▶ DIRECTIONS FOR THIS TASK
Transcribe exactly the lines from the one containing "Open the Forms" through the end of the entries, including both the first and the last, and nothing else.

Collected data entries
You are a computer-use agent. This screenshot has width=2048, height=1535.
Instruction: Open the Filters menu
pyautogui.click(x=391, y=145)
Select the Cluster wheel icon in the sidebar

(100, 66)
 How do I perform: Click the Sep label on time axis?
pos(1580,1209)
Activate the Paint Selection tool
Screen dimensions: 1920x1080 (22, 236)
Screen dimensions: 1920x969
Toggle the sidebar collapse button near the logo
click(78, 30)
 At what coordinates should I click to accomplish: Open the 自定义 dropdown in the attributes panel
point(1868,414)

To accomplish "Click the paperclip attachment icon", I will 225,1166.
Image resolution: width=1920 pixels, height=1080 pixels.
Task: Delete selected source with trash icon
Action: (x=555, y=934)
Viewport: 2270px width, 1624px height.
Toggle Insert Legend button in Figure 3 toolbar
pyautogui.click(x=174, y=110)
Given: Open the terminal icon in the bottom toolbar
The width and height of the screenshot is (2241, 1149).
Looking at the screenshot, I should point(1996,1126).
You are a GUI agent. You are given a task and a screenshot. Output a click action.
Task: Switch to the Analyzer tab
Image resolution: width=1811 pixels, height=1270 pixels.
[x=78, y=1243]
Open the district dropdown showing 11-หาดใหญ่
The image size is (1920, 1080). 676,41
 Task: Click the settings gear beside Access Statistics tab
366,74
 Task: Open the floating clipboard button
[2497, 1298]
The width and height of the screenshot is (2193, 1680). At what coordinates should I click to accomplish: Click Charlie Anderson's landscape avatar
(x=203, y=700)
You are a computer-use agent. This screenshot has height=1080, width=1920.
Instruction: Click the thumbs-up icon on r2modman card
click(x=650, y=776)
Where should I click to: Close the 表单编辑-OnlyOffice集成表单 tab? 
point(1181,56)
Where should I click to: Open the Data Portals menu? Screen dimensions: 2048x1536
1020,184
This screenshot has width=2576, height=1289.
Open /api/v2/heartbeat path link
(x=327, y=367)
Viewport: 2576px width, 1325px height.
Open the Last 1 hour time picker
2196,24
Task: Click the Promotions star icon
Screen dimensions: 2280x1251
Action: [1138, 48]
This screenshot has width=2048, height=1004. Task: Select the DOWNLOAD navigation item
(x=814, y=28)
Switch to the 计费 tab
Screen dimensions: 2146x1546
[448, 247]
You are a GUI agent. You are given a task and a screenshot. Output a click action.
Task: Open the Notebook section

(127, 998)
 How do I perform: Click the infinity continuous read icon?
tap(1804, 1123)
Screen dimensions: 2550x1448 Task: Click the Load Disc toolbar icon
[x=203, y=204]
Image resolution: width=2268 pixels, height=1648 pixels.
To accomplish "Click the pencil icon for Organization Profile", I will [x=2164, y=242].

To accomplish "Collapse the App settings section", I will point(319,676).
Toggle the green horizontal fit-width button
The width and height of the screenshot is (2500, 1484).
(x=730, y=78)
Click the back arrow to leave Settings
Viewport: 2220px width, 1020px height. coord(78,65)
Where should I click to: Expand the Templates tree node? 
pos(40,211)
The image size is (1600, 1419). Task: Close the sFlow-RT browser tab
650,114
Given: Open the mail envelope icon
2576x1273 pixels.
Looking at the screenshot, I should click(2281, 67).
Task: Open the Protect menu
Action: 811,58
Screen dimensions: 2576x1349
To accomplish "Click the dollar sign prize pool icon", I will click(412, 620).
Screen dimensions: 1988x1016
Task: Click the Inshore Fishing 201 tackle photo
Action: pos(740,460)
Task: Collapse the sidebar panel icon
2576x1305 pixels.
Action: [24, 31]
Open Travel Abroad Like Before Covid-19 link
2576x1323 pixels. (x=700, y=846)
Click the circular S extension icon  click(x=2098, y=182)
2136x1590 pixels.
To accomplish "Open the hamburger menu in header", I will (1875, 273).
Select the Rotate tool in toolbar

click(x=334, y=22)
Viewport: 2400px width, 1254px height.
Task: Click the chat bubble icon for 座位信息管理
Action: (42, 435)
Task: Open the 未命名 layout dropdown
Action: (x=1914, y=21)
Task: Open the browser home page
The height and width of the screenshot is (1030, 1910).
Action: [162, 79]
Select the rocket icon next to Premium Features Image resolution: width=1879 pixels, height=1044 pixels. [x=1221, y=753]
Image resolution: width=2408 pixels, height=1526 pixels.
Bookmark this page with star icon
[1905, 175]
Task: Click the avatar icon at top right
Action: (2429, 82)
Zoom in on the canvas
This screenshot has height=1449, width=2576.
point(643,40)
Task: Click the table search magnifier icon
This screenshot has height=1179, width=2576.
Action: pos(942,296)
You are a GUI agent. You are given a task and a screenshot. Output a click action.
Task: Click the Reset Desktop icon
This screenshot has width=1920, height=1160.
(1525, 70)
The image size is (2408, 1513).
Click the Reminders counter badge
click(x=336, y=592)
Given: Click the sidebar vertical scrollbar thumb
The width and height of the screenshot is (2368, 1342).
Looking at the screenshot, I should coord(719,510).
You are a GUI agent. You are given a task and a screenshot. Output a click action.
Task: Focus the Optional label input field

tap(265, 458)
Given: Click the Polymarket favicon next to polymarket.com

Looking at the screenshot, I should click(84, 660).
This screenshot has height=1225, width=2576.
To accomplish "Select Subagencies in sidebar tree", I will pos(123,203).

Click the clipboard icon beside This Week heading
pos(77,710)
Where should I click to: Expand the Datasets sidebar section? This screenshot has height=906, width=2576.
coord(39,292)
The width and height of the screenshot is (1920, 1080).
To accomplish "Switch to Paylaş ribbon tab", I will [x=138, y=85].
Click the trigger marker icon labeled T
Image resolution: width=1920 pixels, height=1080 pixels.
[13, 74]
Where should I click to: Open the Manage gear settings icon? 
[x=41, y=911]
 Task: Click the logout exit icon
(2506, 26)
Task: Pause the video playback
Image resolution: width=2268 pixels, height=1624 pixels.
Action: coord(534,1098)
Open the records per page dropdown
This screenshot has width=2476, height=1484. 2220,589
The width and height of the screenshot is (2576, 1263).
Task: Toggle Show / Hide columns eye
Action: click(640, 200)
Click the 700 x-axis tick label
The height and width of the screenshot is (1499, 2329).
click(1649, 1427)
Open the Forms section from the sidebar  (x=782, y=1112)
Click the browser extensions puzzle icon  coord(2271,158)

▶ ANSWER BOX
Open the Forms section from the sidebar  (x=782, y=1112)
Click the browser extensions puzzle icon  coord(2271,158)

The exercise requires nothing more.